Copy the lines starting with the line that contains "This screenshot has width=935, height=505." and going on through the line that contains "coord(391,75)", substituting "menu" for "dropdown" and leaving everything else unchanged.

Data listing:
***
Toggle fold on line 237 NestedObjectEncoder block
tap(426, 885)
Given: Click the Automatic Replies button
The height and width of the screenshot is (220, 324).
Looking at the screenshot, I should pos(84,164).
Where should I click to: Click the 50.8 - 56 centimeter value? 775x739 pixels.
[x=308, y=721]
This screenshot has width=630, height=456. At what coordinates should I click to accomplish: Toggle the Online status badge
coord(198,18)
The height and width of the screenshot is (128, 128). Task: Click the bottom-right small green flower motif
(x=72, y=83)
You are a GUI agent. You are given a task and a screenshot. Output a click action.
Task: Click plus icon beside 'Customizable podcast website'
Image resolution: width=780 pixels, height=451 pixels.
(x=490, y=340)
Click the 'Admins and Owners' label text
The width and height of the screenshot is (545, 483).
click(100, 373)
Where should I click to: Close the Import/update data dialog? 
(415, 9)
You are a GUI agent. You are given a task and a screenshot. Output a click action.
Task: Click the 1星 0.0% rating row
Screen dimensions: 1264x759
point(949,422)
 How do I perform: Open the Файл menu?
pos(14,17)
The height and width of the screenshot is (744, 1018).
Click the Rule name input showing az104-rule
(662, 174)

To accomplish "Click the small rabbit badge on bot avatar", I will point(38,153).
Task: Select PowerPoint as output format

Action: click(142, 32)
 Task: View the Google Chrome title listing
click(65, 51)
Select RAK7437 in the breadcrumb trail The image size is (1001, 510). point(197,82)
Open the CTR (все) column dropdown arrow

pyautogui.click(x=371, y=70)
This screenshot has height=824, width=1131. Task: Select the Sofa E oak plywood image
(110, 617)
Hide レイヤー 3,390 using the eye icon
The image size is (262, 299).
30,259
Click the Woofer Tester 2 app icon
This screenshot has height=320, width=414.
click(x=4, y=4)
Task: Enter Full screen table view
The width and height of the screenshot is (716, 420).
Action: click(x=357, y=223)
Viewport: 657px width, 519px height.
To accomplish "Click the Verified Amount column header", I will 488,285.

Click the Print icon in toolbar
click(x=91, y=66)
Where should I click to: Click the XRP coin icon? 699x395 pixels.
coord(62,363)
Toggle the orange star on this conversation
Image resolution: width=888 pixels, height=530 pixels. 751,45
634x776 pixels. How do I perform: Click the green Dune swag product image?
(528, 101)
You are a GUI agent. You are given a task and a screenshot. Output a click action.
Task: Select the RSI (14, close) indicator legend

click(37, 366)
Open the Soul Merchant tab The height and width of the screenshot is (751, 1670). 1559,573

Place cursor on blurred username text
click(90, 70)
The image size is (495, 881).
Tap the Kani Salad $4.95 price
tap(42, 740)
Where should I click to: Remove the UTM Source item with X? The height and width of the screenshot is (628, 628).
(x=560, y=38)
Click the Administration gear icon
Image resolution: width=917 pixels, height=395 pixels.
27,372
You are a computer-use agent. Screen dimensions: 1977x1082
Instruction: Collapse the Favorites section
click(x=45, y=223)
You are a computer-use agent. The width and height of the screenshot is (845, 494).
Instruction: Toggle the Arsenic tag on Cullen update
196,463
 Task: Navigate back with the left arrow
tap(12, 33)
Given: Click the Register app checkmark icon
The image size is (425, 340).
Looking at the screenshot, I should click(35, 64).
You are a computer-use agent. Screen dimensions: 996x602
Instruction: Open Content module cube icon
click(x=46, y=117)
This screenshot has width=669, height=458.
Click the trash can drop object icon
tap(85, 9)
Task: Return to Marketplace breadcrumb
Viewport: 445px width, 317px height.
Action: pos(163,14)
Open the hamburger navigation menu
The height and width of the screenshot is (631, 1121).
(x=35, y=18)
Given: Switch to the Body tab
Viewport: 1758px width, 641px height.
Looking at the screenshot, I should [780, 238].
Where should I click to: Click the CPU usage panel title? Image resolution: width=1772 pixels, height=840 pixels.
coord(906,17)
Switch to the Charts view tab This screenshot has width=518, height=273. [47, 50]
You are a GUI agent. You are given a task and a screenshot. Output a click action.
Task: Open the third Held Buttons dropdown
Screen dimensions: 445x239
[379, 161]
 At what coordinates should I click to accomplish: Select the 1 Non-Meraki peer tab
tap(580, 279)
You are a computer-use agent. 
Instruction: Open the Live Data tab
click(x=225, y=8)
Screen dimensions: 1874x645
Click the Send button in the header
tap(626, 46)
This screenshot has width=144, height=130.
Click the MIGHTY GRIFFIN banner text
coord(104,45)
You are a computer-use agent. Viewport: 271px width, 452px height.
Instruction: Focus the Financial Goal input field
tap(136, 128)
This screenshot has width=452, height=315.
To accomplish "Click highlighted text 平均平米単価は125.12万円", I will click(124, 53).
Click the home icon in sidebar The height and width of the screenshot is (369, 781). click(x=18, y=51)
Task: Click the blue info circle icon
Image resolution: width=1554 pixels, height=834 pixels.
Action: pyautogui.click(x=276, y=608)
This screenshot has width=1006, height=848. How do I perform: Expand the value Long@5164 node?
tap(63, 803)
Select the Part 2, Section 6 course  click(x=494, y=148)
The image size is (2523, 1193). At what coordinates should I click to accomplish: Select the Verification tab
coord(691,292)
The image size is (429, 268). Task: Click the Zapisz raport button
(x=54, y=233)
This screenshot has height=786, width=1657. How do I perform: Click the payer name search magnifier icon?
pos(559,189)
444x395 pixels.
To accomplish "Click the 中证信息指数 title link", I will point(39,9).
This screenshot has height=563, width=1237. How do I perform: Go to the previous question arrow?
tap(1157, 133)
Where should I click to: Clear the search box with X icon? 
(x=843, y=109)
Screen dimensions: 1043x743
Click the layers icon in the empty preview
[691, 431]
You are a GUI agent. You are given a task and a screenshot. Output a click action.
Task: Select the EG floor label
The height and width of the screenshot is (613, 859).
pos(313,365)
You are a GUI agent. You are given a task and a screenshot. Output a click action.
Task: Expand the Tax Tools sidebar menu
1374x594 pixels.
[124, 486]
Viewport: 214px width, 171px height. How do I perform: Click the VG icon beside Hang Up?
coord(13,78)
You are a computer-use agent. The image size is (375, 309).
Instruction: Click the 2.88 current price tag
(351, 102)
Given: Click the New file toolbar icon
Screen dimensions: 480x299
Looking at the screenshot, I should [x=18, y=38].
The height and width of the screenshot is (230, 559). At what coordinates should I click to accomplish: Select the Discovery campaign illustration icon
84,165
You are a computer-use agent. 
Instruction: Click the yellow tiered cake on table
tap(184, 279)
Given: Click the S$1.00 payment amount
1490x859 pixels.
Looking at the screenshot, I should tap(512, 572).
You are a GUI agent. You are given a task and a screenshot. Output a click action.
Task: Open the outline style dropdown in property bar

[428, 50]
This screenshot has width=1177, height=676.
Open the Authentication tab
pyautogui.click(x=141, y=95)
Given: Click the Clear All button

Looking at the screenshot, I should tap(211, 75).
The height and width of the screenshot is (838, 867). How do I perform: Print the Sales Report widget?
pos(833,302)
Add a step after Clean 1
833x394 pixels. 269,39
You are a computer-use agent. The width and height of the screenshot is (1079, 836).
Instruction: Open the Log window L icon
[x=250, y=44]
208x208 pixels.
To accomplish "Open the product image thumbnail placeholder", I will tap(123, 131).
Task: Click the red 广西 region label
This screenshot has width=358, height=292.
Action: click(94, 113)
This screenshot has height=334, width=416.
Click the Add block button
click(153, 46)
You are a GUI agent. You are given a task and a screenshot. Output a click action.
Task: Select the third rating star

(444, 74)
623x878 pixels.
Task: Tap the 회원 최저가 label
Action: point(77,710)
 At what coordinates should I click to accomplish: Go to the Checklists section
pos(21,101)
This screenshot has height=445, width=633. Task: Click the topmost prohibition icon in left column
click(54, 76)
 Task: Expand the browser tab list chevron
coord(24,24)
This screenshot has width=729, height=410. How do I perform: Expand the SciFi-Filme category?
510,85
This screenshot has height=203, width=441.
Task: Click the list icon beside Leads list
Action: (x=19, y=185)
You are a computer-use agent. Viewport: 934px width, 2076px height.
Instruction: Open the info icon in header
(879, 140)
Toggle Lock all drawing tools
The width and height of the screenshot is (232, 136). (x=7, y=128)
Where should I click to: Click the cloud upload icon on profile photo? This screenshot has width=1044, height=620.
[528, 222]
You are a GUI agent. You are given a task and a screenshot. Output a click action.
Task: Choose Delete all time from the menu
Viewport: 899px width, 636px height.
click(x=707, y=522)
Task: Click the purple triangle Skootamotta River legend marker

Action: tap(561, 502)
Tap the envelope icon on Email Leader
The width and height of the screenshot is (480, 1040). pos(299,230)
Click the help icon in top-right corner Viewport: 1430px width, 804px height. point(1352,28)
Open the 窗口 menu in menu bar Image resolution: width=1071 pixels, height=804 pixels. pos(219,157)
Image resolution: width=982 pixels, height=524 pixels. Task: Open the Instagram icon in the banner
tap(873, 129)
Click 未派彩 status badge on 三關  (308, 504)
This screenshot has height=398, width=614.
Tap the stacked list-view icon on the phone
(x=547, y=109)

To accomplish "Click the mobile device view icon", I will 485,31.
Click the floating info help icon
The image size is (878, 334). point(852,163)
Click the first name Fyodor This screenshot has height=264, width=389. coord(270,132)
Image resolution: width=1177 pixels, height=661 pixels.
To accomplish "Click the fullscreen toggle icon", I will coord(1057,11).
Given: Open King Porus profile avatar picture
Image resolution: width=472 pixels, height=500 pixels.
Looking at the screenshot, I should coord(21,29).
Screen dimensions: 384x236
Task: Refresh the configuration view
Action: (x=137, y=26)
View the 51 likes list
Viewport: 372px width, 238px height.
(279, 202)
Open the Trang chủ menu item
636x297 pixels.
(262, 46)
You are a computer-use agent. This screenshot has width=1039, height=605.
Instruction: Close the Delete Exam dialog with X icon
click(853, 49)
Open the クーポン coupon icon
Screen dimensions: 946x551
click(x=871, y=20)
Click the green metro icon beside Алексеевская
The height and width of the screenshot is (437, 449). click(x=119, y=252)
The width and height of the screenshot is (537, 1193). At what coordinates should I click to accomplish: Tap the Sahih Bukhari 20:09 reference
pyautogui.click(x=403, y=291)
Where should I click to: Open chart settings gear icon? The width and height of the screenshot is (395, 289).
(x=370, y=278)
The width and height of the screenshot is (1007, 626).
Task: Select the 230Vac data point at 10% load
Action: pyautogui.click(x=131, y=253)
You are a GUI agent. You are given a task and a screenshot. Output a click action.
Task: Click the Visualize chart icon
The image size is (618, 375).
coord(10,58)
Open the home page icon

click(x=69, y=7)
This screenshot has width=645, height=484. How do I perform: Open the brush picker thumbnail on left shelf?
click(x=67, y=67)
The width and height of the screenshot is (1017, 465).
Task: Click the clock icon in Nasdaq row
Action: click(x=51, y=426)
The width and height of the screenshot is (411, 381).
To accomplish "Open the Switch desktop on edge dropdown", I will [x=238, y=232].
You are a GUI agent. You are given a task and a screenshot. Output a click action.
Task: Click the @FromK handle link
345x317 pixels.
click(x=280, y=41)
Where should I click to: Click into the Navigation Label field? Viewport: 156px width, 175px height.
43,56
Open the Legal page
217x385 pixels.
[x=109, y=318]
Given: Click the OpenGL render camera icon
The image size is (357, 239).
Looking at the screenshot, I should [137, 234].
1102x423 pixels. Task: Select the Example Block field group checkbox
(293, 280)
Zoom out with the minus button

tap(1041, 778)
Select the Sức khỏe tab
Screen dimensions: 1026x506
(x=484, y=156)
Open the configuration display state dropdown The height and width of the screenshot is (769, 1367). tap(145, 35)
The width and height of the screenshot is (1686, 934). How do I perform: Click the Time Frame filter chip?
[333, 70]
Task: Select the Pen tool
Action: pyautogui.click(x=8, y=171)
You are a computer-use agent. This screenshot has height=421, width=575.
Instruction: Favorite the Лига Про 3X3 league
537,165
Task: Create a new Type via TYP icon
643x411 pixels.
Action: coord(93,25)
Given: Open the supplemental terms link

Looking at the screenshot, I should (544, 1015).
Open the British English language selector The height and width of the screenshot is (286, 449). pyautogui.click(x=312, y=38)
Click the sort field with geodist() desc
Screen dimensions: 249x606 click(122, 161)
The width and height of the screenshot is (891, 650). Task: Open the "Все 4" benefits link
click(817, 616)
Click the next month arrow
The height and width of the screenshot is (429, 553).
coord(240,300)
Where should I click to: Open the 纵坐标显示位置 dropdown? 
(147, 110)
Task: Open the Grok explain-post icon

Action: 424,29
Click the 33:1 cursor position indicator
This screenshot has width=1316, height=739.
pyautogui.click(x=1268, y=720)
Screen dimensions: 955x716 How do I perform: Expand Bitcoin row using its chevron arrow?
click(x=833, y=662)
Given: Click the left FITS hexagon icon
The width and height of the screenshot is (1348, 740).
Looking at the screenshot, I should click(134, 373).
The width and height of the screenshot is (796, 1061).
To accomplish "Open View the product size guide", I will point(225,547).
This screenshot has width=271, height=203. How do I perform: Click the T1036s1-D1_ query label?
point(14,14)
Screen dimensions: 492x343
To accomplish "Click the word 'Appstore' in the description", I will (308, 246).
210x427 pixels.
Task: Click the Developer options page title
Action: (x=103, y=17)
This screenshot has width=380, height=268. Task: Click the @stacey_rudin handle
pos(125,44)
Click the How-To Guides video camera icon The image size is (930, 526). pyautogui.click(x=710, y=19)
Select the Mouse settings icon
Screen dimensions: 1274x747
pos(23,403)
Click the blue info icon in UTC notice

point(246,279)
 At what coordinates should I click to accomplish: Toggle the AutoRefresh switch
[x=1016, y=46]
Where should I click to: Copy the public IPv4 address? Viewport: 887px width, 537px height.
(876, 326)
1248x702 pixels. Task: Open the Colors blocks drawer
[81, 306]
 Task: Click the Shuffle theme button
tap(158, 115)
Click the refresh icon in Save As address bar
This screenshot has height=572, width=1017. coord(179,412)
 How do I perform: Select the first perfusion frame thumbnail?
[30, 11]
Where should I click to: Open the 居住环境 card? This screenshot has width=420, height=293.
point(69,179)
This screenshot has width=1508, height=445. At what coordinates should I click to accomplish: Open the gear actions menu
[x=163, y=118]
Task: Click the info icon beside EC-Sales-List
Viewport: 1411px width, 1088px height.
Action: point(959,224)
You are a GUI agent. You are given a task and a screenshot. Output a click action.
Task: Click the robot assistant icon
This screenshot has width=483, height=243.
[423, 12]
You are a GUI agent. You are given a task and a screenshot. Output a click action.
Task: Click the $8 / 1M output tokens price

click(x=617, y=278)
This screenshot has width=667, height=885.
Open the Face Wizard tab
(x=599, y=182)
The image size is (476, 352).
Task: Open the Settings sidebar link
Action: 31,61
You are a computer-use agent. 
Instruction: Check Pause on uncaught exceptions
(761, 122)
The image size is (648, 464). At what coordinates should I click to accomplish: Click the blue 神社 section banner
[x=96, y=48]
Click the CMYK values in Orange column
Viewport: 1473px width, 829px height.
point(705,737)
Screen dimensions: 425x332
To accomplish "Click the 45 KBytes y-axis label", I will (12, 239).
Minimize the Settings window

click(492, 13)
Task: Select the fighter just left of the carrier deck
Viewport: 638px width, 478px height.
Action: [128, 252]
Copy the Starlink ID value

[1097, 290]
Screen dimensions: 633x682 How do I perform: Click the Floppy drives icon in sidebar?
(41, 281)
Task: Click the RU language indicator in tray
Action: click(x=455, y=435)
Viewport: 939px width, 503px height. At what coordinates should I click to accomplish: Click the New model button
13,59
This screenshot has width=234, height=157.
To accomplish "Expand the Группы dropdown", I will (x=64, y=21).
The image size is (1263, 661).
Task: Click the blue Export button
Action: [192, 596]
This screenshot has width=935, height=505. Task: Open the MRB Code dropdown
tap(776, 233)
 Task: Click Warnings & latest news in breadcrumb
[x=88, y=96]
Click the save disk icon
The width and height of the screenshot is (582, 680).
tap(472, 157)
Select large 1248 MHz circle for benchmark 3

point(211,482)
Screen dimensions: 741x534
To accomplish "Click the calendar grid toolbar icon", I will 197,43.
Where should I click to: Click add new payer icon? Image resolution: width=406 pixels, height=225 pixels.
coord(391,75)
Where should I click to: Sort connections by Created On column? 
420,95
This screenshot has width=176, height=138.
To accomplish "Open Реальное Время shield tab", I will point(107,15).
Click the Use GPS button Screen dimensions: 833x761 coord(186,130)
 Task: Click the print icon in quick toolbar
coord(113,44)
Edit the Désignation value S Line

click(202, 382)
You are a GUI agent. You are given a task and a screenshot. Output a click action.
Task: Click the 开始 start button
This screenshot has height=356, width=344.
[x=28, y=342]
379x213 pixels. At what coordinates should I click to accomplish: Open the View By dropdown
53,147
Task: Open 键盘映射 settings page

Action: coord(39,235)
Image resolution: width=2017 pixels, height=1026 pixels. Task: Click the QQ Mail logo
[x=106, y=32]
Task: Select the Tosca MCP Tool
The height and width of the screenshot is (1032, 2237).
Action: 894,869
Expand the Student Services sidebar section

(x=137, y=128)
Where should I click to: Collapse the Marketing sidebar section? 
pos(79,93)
***
REPLY:
This screenshot has width=935, height=505. Task: Open the MRB Code menu
tap(776, 233)
 Task: Click Warnings & latest news in breadcrumb
[x=88, y=96]
Click the save disk icon
The width and height of the screenshot is (582, 680).
tap(472, 157)
Select large 1248 MHz circle for benchmark 3

point(211,482)
Screen dimensions: 741x534
To accomplish "Click the calendar grid toolbar icon", I will 197,43.
Where should I click to: Click add new payer icon? Image resolution: width=406 pixels, height=225 pixels.
coord(391,75)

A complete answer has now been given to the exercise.